A bit proximal to where I visually and mentally mark the distal end of the device, I make a 2-3 cm incision over the device. With a fine-tip grasper, I can usually release the distal portion of the inner coil. Using two graspers over the inner and outer coils together and a hand-over-hand motion, I pull without excess traction in the access of the tubes, and the proximal portion will usually follow and deliver fairly simply. If the proximal portion breaks, I advise looking for it hysteroscopically and delivering it through the uterus.
Some surgeons have recommended hysteroscopy at the beginning of the procedure with cutting (using scissors) at the proximal end of the outer coil to avoid its getting caught in the cornua.
Most patients continue to want permanent sterilization, so we proceed with salpingectomy. Sometimes, given underlying pathologies, we’ll decide on laparoscopic or vaginal hysterectomy as well or bilateral salpingectomy without doing the salpingostomy. When hysterectomy is part of the surgery, we don’t need to worry at all about broken devices.
When the device is removed separately from the fallopian tube, one should inspect it afterward to ensure that all four markers of the device – the markers that are recommended by the manufacturer for radiologic confirmation of proper placement – have been delivered.
Dr. Yunker: When everything looks normal on the ultrasound – and when the coils on either HSG and/or plain film x-ray appear to be in the appropriate position in the tubes – then removal of the coils and tubes only is an option.

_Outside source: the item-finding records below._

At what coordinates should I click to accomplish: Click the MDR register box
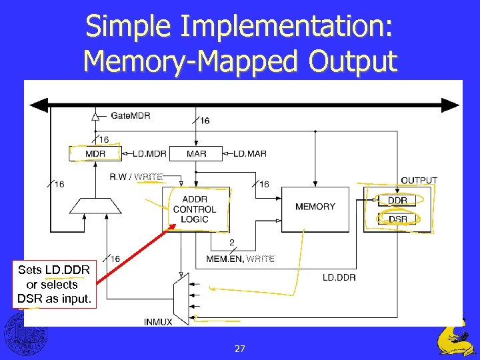tap(95, 154)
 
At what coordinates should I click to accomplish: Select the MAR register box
tap(195, 154)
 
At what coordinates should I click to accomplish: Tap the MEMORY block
tap(315, 207)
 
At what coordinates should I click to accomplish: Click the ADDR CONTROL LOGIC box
tap(195, 209)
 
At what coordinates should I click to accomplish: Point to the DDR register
tap(397, 200)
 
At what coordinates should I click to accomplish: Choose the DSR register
tap(397, 219)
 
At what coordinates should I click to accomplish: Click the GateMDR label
tap(130, 116)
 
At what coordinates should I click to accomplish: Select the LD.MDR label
tap(148, 154)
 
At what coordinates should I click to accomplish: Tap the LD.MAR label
tap(249, 154)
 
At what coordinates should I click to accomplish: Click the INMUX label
tap(158, 322)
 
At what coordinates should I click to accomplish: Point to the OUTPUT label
tap(419, 181)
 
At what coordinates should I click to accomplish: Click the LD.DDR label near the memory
tap(339, 277)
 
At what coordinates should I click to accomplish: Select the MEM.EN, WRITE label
tap(240, 259)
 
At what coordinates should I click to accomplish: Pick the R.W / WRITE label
tap(136, 177)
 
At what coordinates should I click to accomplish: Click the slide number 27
tap(240, 348)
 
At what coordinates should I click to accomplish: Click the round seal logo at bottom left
tap(22, 333)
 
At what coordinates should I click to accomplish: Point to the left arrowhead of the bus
tap(39, 105)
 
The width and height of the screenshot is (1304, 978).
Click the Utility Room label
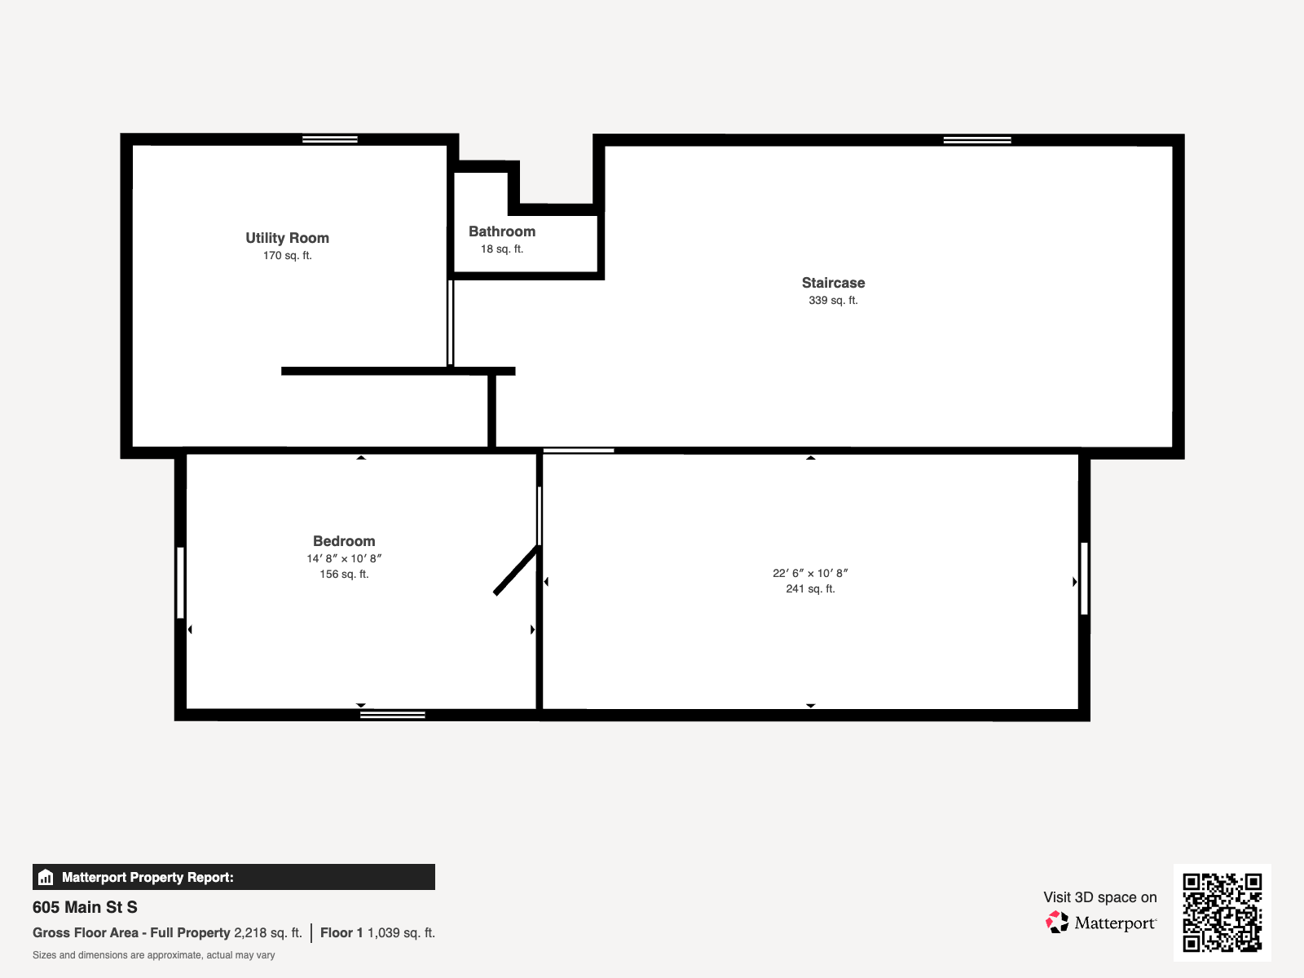coord(288,238)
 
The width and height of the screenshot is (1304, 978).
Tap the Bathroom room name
coord(502,231)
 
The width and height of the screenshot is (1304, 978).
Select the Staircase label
coord(833,283)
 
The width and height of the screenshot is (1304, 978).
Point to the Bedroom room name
coord(344,541)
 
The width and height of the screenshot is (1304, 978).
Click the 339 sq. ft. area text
coord(833,301)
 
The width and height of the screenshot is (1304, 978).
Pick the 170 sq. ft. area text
coord(288,256)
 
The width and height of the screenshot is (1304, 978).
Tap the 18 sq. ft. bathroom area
coord(502,249)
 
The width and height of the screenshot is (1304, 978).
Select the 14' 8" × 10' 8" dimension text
coord(344,559)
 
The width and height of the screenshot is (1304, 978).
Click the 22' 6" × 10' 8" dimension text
coord(810,573)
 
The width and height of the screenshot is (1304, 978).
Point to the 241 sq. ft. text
coord(810,589)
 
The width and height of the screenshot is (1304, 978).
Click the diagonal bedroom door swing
coord(516,570)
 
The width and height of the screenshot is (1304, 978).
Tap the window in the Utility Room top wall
coord(330,139)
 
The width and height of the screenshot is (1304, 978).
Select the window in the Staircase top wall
coord(977,140)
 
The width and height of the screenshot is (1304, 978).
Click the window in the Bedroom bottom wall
coord(393,715)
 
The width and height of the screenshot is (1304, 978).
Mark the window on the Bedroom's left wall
coord(181,583)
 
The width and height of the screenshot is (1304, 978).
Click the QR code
coord(1222,913)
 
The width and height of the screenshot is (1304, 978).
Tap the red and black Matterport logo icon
coord(1057,923)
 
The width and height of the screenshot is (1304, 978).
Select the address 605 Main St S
coord(85,907)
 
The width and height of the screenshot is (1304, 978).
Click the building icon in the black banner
coord(46,877)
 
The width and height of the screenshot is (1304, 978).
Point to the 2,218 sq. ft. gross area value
coord(268,933)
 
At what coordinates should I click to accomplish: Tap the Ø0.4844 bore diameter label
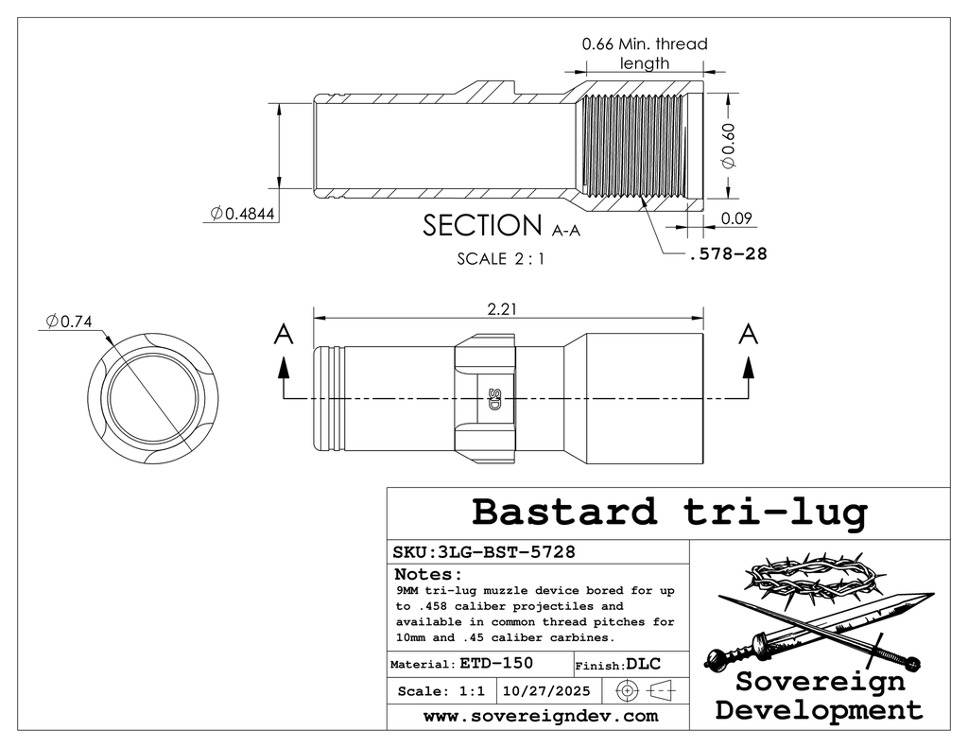point(243,215)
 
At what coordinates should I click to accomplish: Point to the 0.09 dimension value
point(736,218)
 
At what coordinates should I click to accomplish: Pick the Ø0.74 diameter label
point(68,322)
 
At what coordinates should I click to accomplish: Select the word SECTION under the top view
point(480,226)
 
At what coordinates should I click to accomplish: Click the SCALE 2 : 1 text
point(500,257)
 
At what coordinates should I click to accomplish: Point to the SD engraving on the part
point(493,399)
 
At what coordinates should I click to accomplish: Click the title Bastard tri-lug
point(668,512)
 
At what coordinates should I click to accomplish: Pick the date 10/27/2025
point(547,691)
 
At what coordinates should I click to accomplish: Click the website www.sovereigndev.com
point(540,717)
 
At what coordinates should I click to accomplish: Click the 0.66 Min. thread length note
point(645,53)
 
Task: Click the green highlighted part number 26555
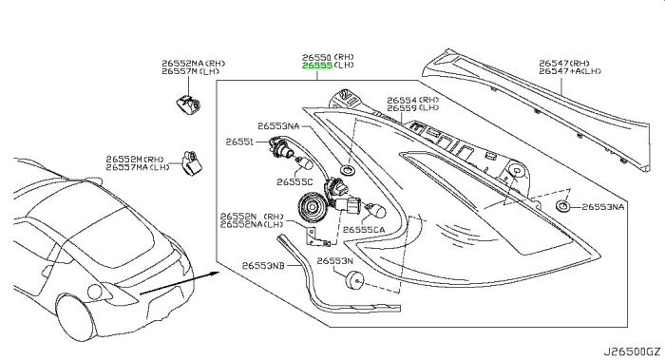point(317,66)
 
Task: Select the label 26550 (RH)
point(328,57)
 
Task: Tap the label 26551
point(239,142)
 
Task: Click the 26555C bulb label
point(294,182)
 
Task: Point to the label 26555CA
point(364,230)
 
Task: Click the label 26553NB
point(263,266)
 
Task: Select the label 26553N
point(334,261)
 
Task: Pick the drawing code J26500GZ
point(632,351)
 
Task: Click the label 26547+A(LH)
point(570,71)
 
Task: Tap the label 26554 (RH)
point(413,100)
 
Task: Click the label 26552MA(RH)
point(194,64)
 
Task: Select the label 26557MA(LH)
point(138,167)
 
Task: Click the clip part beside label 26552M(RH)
point(192,162)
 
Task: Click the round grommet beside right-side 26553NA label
point(562,206)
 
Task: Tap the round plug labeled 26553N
point(354,280)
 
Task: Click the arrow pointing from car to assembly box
point(179,283)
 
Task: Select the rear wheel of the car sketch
point(75,317)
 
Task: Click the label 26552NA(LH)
point(252,224)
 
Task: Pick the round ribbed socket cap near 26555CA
point(312,207)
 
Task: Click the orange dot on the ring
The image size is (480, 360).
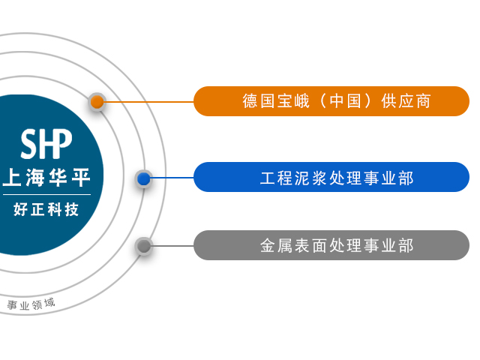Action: (97, 101)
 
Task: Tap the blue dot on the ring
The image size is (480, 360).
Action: (144, 178)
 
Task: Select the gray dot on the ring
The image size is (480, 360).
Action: (144, 245)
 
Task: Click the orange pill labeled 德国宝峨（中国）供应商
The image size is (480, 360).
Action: (332, 101)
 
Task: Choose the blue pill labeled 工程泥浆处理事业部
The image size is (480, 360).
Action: (332, 178)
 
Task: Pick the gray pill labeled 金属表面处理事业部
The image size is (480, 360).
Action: (332, 245)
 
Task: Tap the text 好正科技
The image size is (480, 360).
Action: (46, 210)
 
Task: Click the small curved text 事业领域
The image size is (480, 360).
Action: (32, 304)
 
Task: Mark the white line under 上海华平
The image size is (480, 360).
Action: (46, 194)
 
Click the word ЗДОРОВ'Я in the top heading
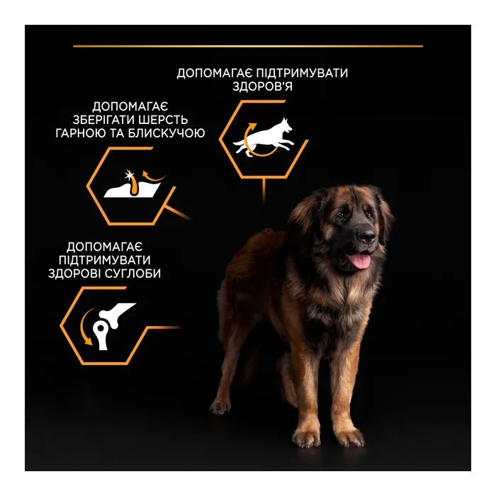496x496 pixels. click(262, 86)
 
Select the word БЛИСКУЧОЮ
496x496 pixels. click(167, 133)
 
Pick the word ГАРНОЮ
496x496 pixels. click(80, 133)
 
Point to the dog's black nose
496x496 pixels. click(367, 235)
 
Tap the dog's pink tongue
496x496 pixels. click(360, 261)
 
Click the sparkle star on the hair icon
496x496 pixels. click(129, 174)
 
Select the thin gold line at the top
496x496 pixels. click(248, 46)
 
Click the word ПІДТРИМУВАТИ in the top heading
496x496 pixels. click(301, 73)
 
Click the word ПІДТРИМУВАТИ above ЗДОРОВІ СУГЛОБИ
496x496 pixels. click(105, 260)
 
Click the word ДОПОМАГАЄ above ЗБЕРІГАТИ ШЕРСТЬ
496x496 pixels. click(130, 107)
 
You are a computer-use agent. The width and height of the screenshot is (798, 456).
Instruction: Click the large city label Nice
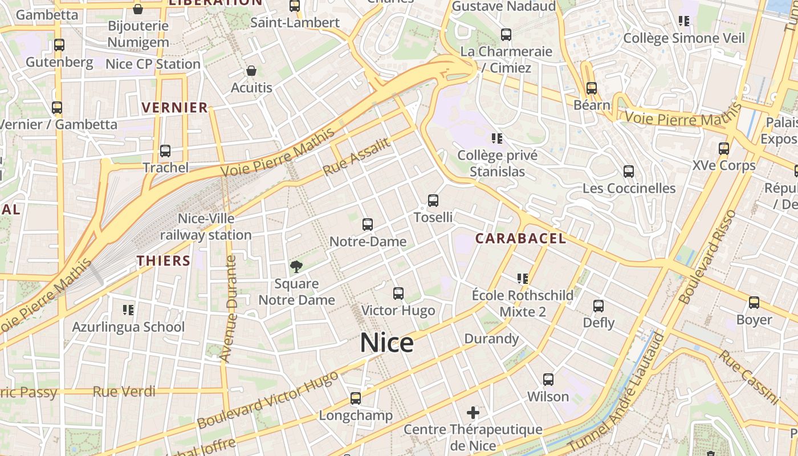386,343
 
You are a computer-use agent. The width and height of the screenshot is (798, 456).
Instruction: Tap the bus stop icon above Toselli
433,201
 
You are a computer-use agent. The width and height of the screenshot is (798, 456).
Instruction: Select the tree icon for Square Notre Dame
296,266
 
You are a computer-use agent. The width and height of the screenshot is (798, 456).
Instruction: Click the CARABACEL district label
520,238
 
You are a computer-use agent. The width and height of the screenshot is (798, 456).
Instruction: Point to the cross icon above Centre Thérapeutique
473,412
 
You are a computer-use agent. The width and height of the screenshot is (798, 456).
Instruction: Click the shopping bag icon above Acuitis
251,71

The closer the coil is to the fimbriae, the easier it is to come straight across the tube as you would in a regular salpingectomy without concern of breaking or cutting the coil. However, the closer the coil is the uterine side, the deeper you’ll need to dissect into the cornual region of the uterus. A cornual wedge resection may be necessary in order to remove the coil intact.
Our procedure has evolved over the years and we have moved away from salpingectomy as a means to dissect out the coils. With the theoretical risk of retained coil fragments and PET fibers, we prefer to remove the coils and tubes en bloc.